The figure above shows a 2-way set associative cache.
Do the same example on the board for 4-way set associative.
Determining the Set Number and the Tag.
Recall that for the a direct-mapped cache, the cache index gives
the number of the block in the cache.
The for a set-associative cache, the cache index gives the number
of the set.
Just as the block number for a direct-mapped cache is the memory
block number mod the number of blocks in the cache, the set number
equals the (memory) block number mod the number of sets.
Just as the tag for a direct mapped cache is the memory block
number divided by the number of blocks, the tab for a
set-associative cache is the memory block number divided by the
number of sets.
Do NOT make the mistake of thinking that a set
size 2 cache has 2 sets, it has B/2 sets each of size 2.
Ask in class.
- What is another name for an 8-way associative cache having 8
blocks?
- What is another name for a 1-way set associative cache?

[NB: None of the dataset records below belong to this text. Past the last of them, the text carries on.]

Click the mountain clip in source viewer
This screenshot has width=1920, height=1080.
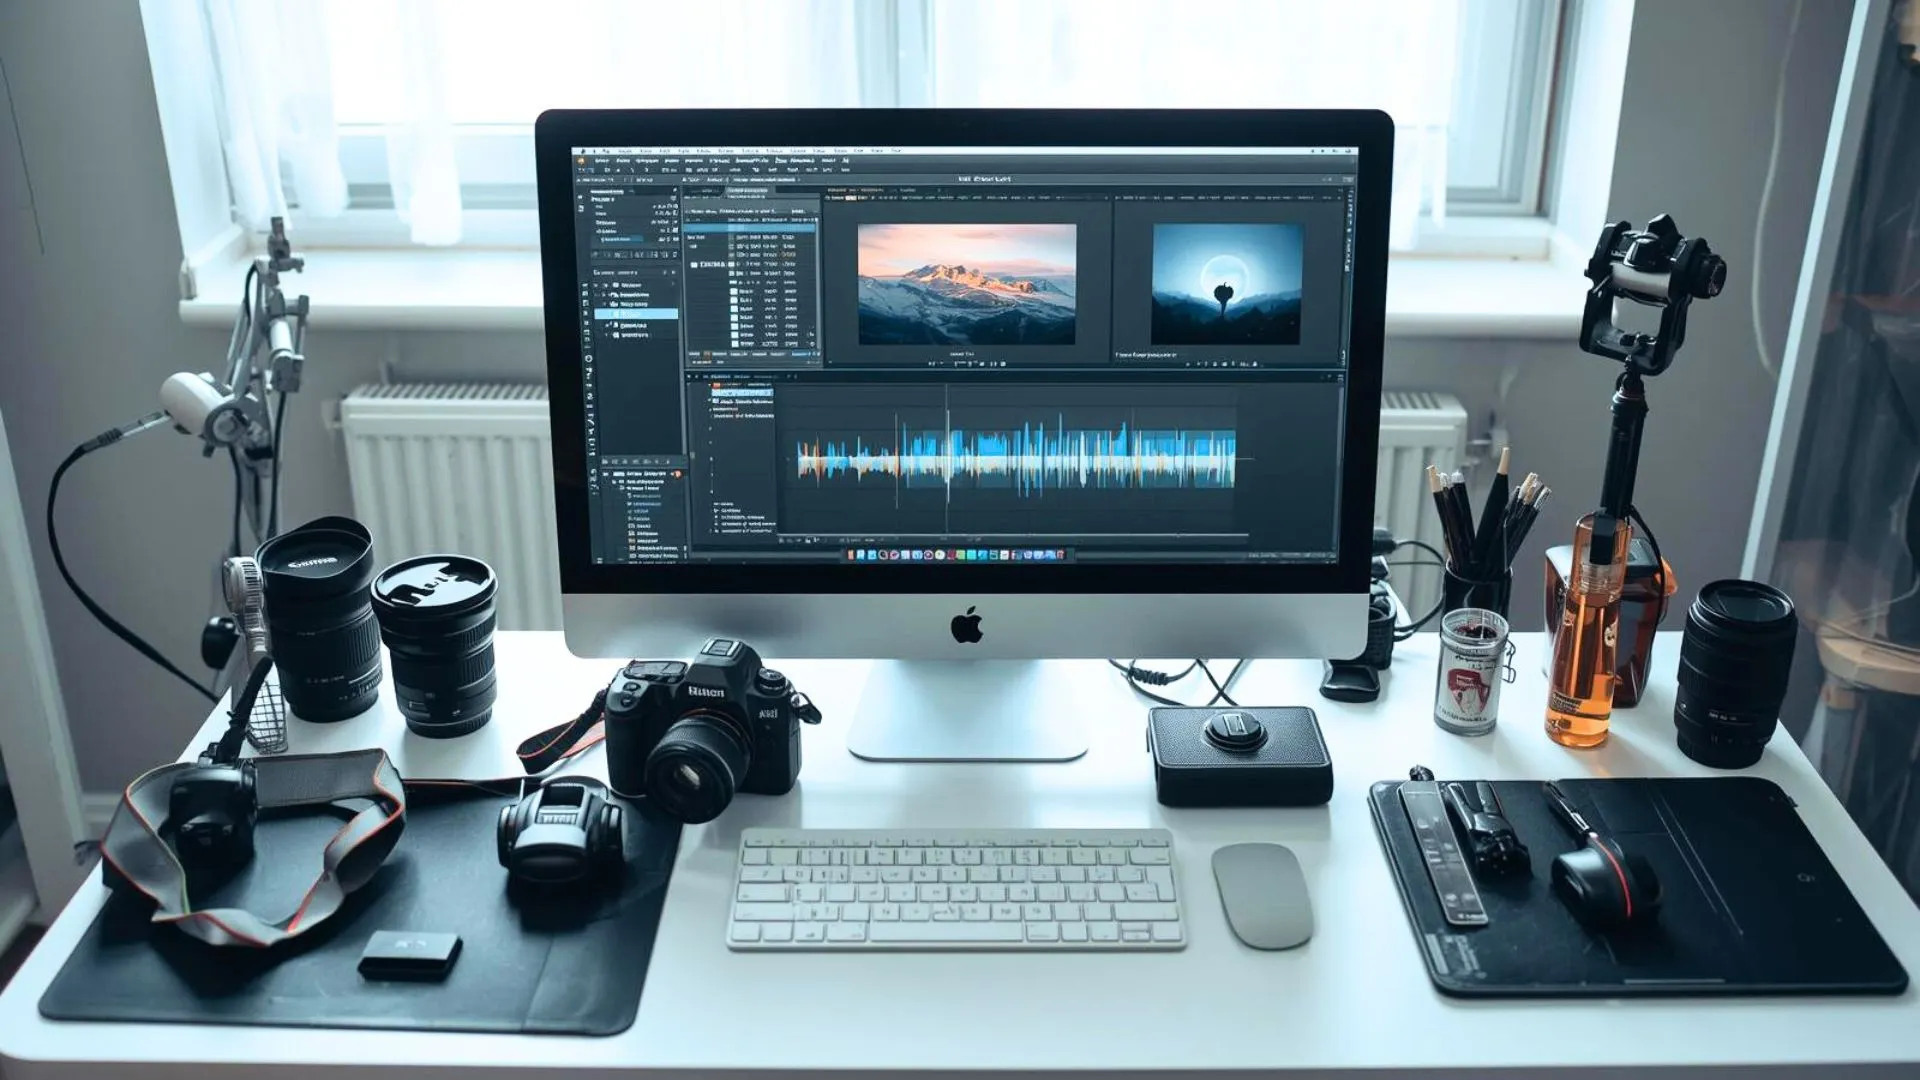966,284
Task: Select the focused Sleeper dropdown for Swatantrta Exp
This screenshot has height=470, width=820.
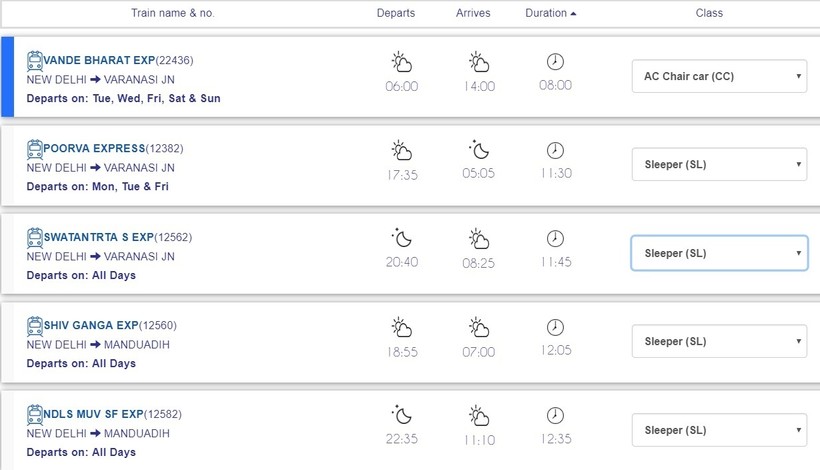Action: click(x=719, y=253)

Why is set associativity good?
For example, why is 2-way set associativity better than direct
mapped?
- Consider referencing two arrays of size 50K that start at
location 1MB and 2MB.
- Both will contend for the same cache locations in a direct
mapped 128K cache but will fit together in any 128K n-way
associative cache with n>=2.
Locating a Block in the Cache
How do we find a memory block in a set associative cache with
block size 1 word?
- Divide the memory block number by the number of sets to get
the tag.
This portion of the address is shown in red in the diagram.
- Mod the memory block number by the number of sets to get the
tag.
This portion of the address is shown in green.
- Check all the tags in the set against the tag
of the memory block.
- If any tag matches, a hit has occurred and the
corresponding data entry contains the memory block.
- If no tag matches, a miss has occurred.
Recall that a 1-way associative cache is a direct mapped cache and
that an n-way associative cache for n the number of blocks in the
cache is a fully associative.
The advantage of increased associativity is normally an increased
hit ratio.
What are the disadvantages?
Answer: It is a slower and a little bigger due to the extra logic.
Choosing Which Block to Replace
When an existing block must be replaced, which victim should we
choose?
We ask the exact same question (with different words) when we study
demand paging (remember 202!).
- The victim must be in the same set as the new block.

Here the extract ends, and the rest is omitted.